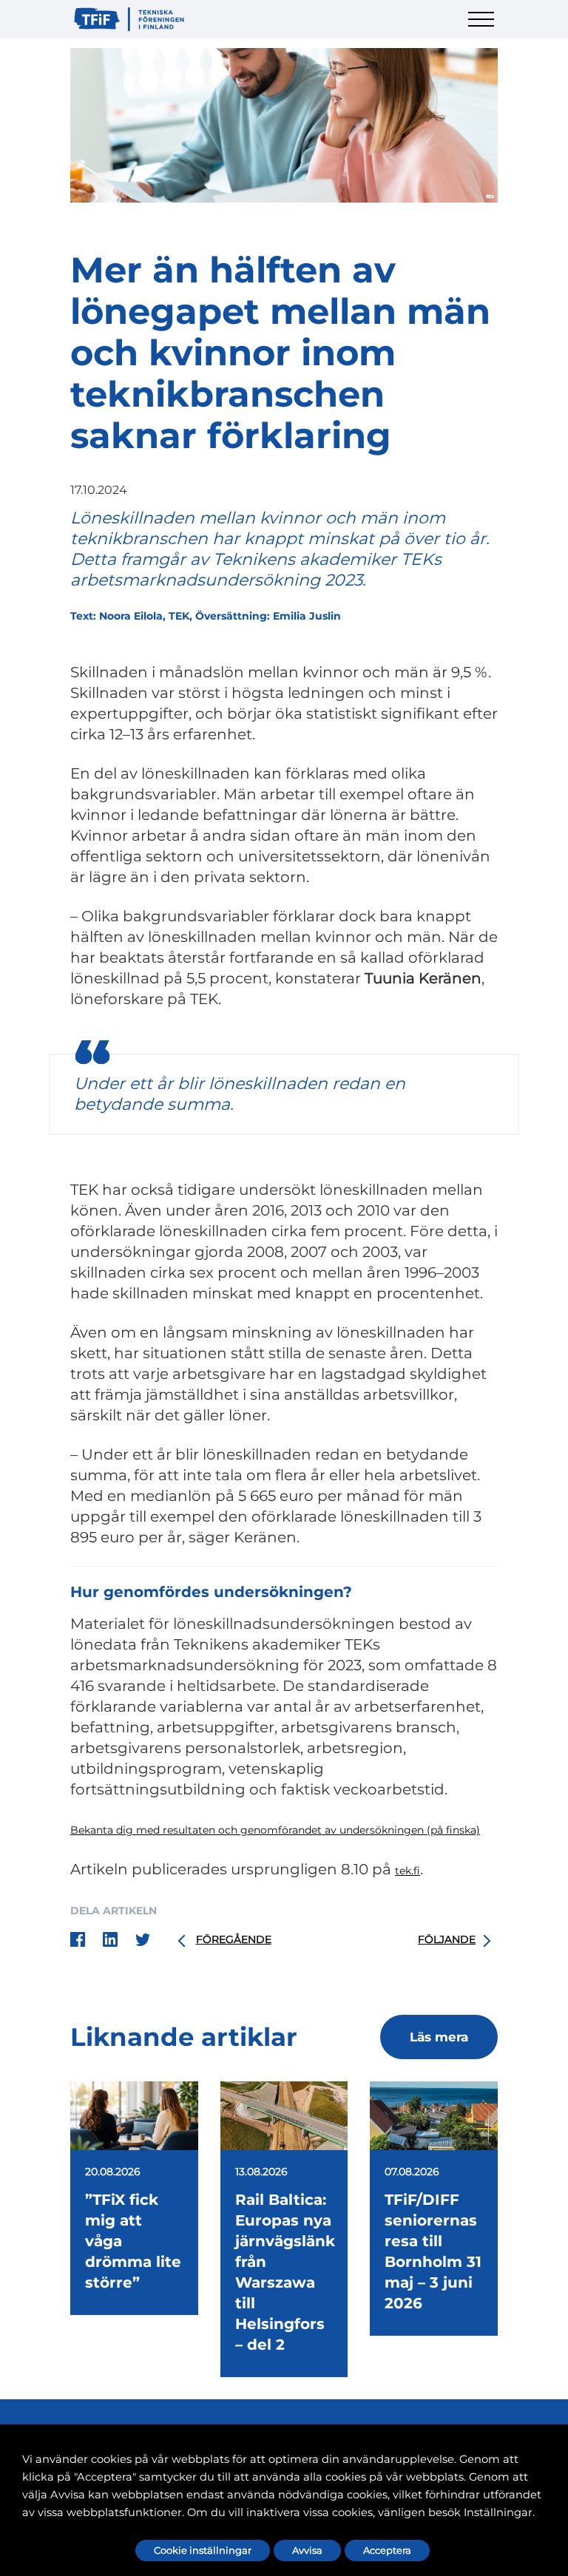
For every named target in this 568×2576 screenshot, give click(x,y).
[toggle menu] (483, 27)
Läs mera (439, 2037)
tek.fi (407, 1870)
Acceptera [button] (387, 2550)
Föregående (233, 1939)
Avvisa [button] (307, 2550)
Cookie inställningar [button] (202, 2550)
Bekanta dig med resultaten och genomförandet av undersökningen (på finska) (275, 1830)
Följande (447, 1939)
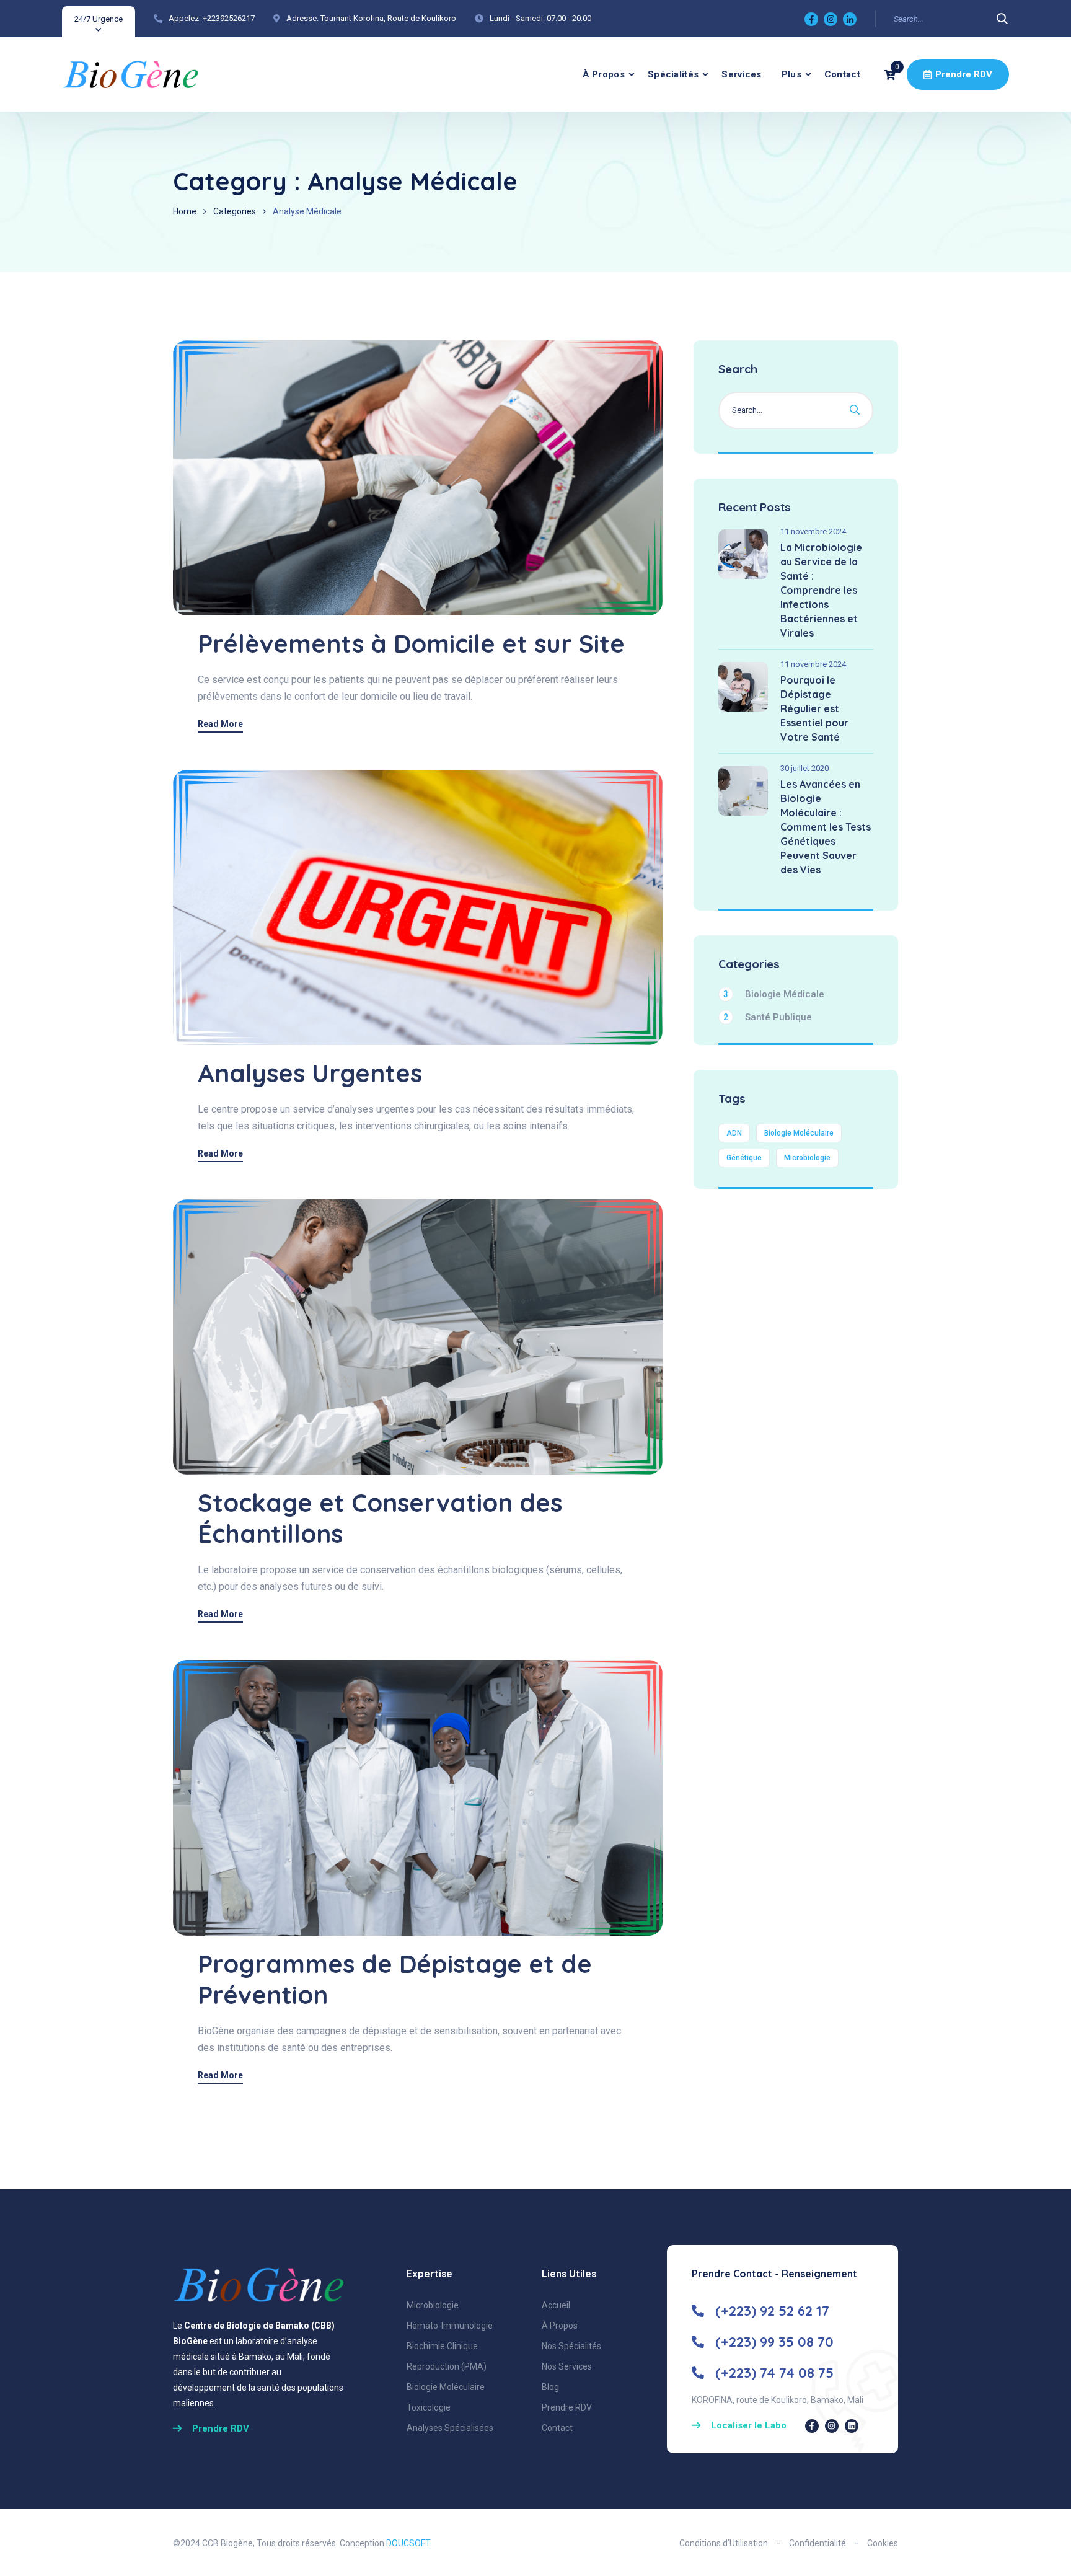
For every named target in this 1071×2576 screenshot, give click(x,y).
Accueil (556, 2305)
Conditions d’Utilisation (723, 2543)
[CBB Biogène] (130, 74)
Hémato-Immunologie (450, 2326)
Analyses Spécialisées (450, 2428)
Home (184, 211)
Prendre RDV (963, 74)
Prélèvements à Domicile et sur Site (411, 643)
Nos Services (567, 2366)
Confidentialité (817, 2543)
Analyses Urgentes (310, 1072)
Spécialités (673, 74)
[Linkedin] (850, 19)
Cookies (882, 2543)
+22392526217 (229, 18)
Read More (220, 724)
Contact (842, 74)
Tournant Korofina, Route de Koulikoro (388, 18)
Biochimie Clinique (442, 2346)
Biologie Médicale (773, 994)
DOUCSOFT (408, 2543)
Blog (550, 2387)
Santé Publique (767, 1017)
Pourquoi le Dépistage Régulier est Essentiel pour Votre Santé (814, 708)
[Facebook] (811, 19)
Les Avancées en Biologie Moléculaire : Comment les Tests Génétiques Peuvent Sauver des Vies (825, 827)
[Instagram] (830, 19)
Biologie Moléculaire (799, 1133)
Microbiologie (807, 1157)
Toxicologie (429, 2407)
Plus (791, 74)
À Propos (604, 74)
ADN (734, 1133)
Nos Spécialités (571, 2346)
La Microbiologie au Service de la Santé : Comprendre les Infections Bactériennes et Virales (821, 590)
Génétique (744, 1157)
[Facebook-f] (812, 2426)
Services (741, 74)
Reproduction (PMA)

——

• What to do:
Copy out nothing but the lines from the beginning of the records through the one that contains "Accueil (556, 2305)". Skip the pictures.

• Your solution:
For every named target in this 568×2576 screenshot, give click(x,y).
[toggle menu] (483, 27)
Läs mera (439, 2037)
tek.fi (407, 1870)
Acceptera [button] (387, 2550)
Föregående (233, 1939)
Avvisa [button] (307, 2550)
Cookie inställningar [button] (202, 2550)
Bekanta dig med resultaten och genomförandet av undersökningen (på finska) (275, 1830)
Följande (447, 1939)
For every named target in this 1071×2576 screenshot, give click(x,y).
Accueil (556, 2305)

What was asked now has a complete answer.